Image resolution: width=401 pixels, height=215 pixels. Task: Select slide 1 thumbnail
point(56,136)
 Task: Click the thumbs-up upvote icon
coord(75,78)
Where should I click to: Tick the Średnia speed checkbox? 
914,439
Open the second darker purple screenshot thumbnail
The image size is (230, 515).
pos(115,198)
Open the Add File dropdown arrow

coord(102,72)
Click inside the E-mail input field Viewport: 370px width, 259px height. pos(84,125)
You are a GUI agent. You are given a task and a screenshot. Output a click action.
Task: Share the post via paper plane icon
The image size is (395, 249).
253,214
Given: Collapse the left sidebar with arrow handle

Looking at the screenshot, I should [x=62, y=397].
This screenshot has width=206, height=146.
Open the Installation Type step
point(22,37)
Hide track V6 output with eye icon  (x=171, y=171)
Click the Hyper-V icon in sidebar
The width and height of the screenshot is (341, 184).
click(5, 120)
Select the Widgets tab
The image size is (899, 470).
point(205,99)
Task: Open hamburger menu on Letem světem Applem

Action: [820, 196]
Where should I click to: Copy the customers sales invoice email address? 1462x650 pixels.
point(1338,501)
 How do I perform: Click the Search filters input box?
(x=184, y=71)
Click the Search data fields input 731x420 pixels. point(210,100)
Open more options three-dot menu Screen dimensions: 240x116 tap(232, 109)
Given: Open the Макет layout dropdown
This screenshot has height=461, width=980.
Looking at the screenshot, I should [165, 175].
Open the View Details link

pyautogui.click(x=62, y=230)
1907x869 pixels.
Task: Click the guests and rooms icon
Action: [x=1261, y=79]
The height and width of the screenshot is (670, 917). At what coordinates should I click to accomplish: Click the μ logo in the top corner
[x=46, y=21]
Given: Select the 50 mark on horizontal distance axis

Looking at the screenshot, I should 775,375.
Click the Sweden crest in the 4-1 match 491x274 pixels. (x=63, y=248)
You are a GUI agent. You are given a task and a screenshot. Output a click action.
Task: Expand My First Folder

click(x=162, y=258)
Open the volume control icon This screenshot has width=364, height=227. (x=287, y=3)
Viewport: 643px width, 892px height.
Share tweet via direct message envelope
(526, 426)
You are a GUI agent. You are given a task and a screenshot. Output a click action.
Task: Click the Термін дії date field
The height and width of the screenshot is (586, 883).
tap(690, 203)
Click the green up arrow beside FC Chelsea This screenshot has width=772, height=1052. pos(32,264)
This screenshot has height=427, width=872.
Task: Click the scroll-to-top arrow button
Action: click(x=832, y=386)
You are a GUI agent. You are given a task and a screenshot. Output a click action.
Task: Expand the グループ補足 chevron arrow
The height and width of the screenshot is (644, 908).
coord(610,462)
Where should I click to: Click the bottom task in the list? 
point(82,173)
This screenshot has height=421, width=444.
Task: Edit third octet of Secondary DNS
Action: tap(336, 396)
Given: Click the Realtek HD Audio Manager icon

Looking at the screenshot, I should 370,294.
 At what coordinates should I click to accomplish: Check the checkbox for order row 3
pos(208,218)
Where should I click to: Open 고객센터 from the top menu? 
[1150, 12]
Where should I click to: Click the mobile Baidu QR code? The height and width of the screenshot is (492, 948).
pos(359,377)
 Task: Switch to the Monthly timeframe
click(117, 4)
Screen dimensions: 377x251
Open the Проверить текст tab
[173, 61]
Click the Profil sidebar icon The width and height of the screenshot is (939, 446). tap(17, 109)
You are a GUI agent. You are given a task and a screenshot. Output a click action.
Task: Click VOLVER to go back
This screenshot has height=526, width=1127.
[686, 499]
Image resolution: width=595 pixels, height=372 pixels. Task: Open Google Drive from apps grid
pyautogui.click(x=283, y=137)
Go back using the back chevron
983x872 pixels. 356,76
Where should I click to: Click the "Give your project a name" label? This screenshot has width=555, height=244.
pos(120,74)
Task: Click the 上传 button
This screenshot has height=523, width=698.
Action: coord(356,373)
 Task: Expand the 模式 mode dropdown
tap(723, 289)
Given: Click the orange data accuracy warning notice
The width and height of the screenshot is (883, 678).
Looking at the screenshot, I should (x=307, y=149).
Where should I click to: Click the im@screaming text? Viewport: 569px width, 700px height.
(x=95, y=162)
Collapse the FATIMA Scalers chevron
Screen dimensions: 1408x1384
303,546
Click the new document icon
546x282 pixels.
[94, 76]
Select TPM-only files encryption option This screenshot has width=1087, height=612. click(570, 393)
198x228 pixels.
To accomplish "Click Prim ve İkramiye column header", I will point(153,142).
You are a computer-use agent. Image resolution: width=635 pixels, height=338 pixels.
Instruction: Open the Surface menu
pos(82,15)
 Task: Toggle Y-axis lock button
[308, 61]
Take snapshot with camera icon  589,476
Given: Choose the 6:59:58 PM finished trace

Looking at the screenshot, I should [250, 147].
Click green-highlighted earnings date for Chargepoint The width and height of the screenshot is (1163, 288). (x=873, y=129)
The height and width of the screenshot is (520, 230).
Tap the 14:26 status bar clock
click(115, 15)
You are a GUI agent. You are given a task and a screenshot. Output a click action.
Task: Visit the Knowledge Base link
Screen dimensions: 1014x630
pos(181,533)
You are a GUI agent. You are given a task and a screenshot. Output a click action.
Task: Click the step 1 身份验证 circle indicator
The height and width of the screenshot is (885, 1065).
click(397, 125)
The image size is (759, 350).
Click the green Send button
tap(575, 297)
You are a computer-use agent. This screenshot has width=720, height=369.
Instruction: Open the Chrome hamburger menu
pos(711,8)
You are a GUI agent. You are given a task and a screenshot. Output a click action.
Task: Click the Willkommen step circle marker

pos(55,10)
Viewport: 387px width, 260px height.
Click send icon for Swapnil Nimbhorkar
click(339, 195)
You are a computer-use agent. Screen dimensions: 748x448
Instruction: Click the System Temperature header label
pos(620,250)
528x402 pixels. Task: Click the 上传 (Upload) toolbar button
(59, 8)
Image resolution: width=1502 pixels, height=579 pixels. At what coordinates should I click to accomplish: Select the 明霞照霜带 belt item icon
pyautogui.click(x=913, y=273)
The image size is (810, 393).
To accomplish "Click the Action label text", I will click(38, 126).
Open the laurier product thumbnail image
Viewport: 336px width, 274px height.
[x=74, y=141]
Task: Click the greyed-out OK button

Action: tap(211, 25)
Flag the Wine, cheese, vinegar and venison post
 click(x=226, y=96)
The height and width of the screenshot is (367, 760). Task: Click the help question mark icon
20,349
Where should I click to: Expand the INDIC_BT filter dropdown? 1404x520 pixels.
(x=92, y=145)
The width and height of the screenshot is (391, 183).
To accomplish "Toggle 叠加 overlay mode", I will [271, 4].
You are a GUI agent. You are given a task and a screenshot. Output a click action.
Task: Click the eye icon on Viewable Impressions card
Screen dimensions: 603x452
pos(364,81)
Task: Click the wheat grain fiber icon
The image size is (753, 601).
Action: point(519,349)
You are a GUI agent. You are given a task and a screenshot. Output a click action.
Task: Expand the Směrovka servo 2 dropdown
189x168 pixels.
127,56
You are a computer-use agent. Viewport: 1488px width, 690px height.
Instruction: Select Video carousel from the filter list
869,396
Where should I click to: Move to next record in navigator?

## [Task objective]
Only a number should be given: the count of lines above that contain the word "computer".

## [Solution for this task]
4